** Opening PASSAGE TO READ block **

COVID-19 update – January 20, 2021. (PMO)

Barbadians have been assured that proper procedures are in place at the Queen Elizabeth Hospital (QEH) to protect the health and safety of staff and patients amid the COVID-19 pandemic.

This was conveyed today by Director of Medical Services at the QEH, Dr. Clyde Cave, while speaking at a press conference at Ilaro Court. 

He noted that the institution, like the community, faced challenges, perhaps more so, given that it was likely ill patients would present to the hospital.

Adding that just as the public had to presume that everyone may be a carrier of COVID-19, he stressed: “We have to have practices in place to protect the staff and other patients at the hospital while we provide the best medical care for the individual patient.”

Outlining some of the procedures that are in place at the hospital, the Director said: “The first thing we ask is that you call ahead to our help desk 536-4800 that is staffed by professionals, doctors and experienced nurses, who can provide first aid and direct you as to the course. It may be best not to actually come to the hospital at that time. And there may be other things that you’re advised to do.”

He further noted that on arrival at the Accident & Emergency Department, the first stop would be the tent outside where a triage is performed.  

“That is a procedure where we assess the state of the patient’s health, but also their relative risk for COVID.  This is first, in the form of a questionnaire, and we ask the public please to be honest and forthcoming with all the answers to the questionnaire. This is for your own safety, but also for the safety of other patients in Accident & Emergency at the time, and also for our staff.”

** Closing PASSAGE TO READ block **

TASK A:
Answer these questions using the COVID-19 update, one line each:
(i) Who spoke at the press conference at Ilaro Court, and what is his post?
(ii) What number should people call to reach the hospital's help desk?
(iii) Where is the triage done on arrival at the Accident & Emergency Department?
TASK B: Rewrite more briefly the paragraph of the COVID-19 update that begins "Outlining some of the procedures," keeping its main facts.
TASK C: Extract from the COVID-19 update the passage that begins at the words "Barbadians have been" and stops after the words "at Ilaro Court.".

** Opening DATA SHOWN block **

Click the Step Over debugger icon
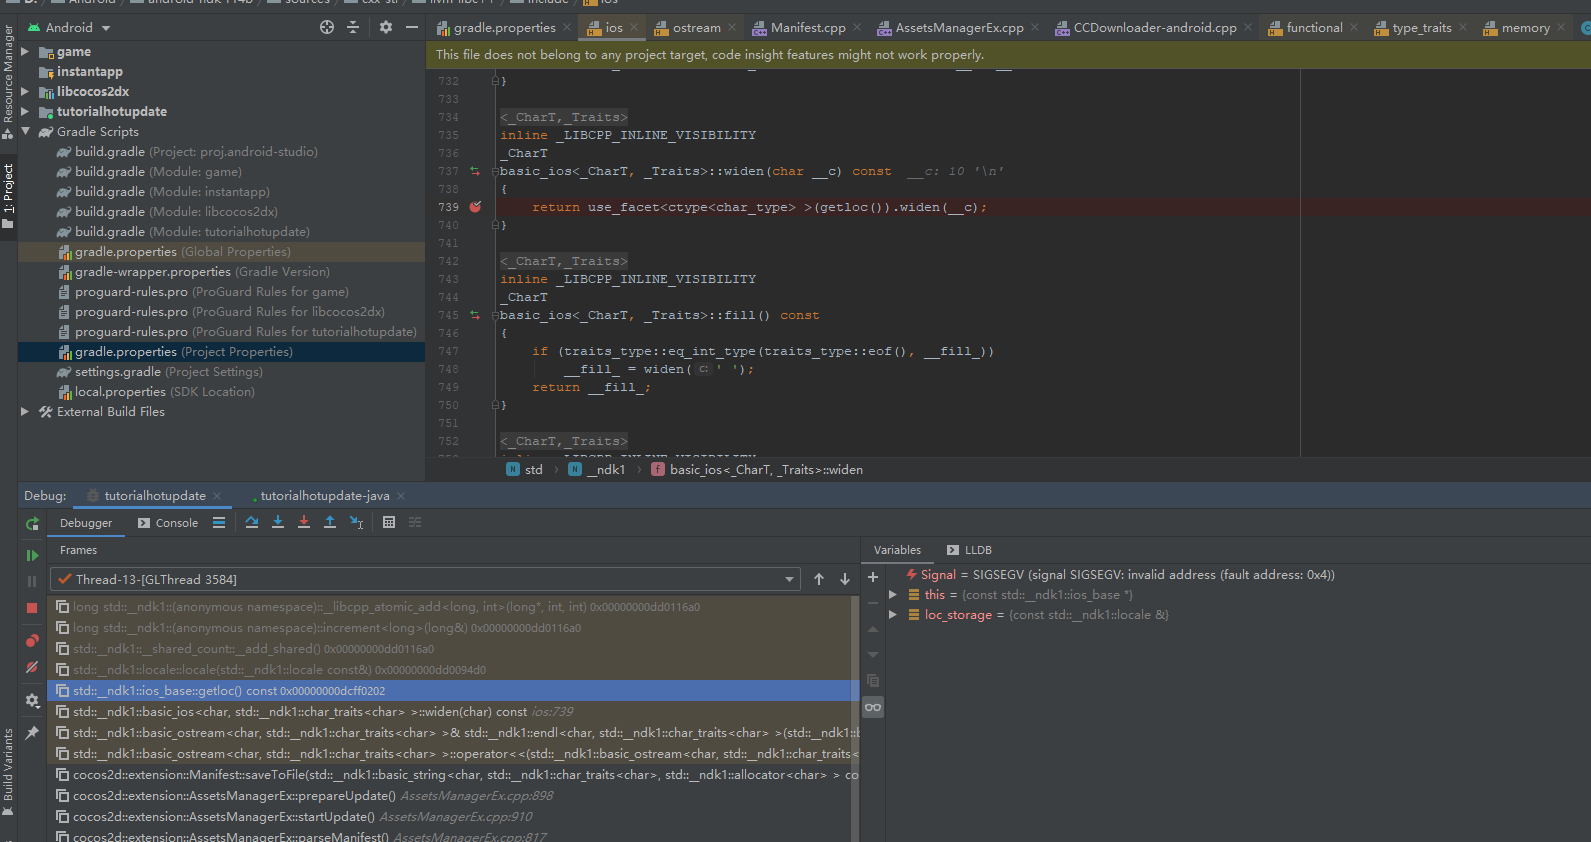 (252, 522)
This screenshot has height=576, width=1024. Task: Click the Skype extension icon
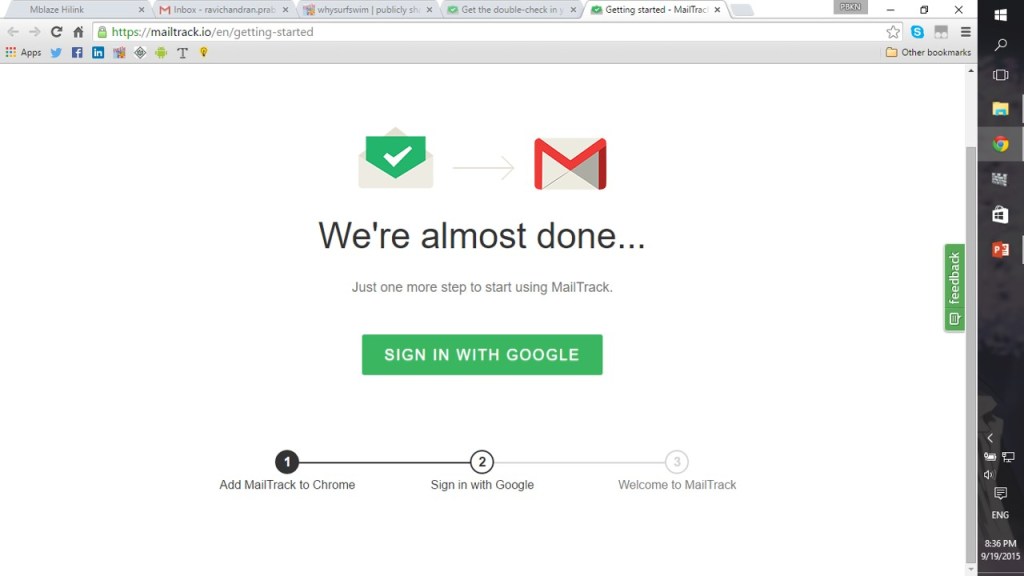[x=917, y=31]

** Closing DATA SHOWN block **

TASK SOLUTION A:
(i) Dr. Clyde Cave, Director of Medical Services at the Queen Elizabeth Hospital (QEH).
(ii) 536-4800.
(iii) In the tent outside the Accident & Emergency Department.

TASK SOLUTION B: The Director said people should first call the hospital's help desk at 536-4800. Professionals, doctors and experienced nurses staff the desk. They can provide first aid and advise on what to do. It may be best not to come to the hospital at that time, and callers may be advised to do other things.

TASK SOLUTION C:
Barbadians have been assured that proper procedures are in place at the Queen Elizabeth Hospital (QEH) to protect the health and safety of staff and patients amid the COVID-19 pandemic.

This was conveyed today by Director of Medical Services at the QEH, Dr. Clyde Cave, while speaking at a press conference at Ilaro Court.